─── Records provided ───
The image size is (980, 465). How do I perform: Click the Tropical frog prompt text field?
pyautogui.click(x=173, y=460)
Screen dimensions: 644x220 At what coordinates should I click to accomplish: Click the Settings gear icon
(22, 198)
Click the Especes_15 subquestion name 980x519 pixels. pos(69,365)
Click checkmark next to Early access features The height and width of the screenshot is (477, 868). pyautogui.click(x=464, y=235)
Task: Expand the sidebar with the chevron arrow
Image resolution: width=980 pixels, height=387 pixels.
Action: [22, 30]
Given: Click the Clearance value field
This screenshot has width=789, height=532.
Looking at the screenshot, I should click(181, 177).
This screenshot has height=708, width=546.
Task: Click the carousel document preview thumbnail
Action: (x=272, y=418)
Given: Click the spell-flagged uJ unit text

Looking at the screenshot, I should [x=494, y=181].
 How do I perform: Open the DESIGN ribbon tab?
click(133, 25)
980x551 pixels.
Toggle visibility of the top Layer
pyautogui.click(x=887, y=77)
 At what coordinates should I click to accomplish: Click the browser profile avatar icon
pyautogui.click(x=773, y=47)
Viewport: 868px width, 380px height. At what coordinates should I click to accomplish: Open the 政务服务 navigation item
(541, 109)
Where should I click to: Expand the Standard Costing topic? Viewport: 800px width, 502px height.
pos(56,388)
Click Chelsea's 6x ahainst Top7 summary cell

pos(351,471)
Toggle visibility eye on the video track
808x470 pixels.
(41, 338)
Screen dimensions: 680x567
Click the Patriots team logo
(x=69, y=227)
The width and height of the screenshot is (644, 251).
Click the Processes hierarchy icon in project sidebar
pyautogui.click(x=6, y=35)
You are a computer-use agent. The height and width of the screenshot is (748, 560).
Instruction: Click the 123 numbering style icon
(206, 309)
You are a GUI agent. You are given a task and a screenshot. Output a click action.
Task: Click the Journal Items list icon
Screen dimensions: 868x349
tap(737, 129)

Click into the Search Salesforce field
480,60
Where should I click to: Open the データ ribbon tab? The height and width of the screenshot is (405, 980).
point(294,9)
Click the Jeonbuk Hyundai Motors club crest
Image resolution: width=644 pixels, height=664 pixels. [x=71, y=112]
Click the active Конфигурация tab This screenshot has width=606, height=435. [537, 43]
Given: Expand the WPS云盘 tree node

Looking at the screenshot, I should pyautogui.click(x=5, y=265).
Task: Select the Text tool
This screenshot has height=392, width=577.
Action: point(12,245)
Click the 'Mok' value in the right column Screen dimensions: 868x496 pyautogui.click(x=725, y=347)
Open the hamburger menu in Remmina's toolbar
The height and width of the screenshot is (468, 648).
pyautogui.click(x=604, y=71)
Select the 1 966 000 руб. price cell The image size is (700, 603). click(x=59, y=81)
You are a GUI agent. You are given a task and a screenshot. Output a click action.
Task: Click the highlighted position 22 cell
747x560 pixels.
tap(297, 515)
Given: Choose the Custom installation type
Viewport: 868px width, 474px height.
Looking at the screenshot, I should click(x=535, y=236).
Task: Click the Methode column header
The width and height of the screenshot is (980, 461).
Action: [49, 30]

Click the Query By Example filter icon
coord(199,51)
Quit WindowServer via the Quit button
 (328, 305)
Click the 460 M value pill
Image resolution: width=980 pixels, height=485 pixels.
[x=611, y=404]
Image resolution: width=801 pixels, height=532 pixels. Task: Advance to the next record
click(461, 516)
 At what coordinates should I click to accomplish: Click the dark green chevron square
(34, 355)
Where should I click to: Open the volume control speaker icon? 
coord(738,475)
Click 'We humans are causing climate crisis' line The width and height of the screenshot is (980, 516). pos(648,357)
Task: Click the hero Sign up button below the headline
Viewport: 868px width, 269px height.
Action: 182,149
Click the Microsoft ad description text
───
Exercise: What is needed is a verbatim copy of every line in the records above from the one containing "Screen dimensions: 868x349" down to the one containing "Task: Click the highlighted position 22 cell", both included, and nothing more.

Result of the task:
Screen dimensions: 868x349
tap(737, 129)

Click into the Search Salesforce field
480,60
Where should I click to: Open the データ ribbon tab? The height and width of the screenshot is (405, 980).
point(294,9)
Click the Jeonbuk Hyundai Motors club crest
Image resolution: width=644 pixels, height=664 pixels. [x=71, y=112]
Click the active Конфигурация tab This screenshot has width=606, height=435. [537, 43]
Given: Expand the WPS云盘 tree node

Looking at the screenshot, I should pyautogui.click(x=5, y=265).
Task: Select the Text tool
This screenshot has height=392, width=577.
Action: point(12,245)
Click the 'Mok' value in the right column Screen dimensions: 868x496 pyautogui.click(x=725, y=347)
Open the hamburger menu in Remmina's toolbar
The height and width of the screenshot is (468, 648).
pyautogui.click(x=604, y=71)
Select the 1 966 000 руб. price cell The image size is (700, 603). click(x=59, y=81)
You are a GUI agent. You are given a task and a screenshot. Output a click action.
Task: Click the highlighted position 22 cell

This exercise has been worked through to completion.